> **Objective**:
Reproduce only the data starting at the line containing "The image size is (1920, 1080). Find" and ending at the line containing "Prescribing Guide is", word for word and including both of those lines.

> **Provided data**:
★ ★ ★

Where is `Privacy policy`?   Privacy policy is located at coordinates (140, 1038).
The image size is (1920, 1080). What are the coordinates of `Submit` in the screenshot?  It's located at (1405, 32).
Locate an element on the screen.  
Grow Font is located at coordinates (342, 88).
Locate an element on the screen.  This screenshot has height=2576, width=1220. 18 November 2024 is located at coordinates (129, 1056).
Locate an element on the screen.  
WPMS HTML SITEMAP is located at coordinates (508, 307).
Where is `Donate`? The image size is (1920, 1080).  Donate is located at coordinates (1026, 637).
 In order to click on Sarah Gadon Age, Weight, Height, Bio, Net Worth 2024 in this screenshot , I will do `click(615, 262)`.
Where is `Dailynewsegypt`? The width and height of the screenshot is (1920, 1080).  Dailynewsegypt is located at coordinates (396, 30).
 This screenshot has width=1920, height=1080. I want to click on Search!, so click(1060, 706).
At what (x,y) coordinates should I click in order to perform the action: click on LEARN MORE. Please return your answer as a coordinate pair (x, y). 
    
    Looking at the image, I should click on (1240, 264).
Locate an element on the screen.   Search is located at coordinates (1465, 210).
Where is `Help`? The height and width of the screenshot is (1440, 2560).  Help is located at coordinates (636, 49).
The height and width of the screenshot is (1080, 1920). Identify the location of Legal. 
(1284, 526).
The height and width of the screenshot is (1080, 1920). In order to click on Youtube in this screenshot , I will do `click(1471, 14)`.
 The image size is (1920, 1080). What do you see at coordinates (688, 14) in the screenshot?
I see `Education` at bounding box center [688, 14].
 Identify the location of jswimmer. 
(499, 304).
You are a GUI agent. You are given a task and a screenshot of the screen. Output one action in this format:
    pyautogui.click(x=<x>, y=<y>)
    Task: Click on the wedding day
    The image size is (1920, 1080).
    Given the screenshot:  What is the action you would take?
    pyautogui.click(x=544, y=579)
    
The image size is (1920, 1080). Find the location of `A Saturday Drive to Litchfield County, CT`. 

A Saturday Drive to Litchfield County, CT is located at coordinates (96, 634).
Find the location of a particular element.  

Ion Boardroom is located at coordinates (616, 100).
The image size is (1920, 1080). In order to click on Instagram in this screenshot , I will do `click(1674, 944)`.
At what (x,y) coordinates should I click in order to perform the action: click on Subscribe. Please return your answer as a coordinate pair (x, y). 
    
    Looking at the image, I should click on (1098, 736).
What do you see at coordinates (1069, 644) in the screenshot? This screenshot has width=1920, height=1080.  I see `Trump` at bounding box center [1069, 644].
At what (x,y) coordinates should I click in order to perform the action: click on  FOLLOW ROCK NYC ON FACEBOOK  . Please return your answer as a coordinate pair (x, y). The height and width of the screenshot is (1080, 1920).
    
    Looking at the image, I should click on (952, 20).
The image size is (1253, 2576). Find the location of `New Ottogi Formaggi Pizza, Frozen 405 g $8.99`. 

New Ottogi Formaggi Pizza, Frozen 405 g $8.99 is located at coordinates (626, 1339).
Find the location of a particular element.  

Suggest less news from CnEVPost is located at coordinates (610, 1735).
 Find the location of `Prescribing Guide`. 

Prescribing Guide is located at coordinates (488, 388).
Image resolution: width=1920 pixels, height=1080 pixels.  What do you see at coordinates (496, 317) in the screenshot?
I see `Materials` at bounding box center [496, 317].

★ ★ ★

> **Complete response**:
The image size is (1920, 1080). Find the location of `A Saturday Drive to Litchfield County, CT`. 

A Saturday Drive to Litchfield County, CT is located at coordinates (96, 634).
Find the location of a particular element.  

Ion Boardroom is located at coordinates (616, 100).
The image size is (1920, 1080). In order to click on Instagram in this screenshot , I will do `click(1674, 944)`.
At what (x,y) coordinates should I click in order to perform the action: click on Subscribe. Please return your answer as a coordinate pair (x, y). 
    
    Looking at the image, I should click on (1098, 736).
What do you see at coordinates (1069, 644) in the screenshot? This screenshot has width=1920, height=1080.  I see `Trump` at bounding box center [1069, 644].
At what (x,y) coordinates should I click in order to perform the action: click on  FOLLOW ROCK NYC ON FACEBOOK  . Please return your answer as a coordinate pair (x, y). The height and width of the screenshot is (1080, 1920).
    
    Looking at the image, I should click on (952, 20).
The image size is (1253, 2576). Find the location of `New Ottogi Formaggi Pizza, Frozen 405 g $8.99`. 

New Ottogi Formaggi Pizza, Frozen 405 g $8.99 is located at coordinates (626, 1339).
Find the location of a particular element.  

Suggest less news from CnEVPost is located at coordinates (610, 1735).
 Find the location of `Prescribing Guide`. 

Prescribing Guide is located at coordinates (488, 388).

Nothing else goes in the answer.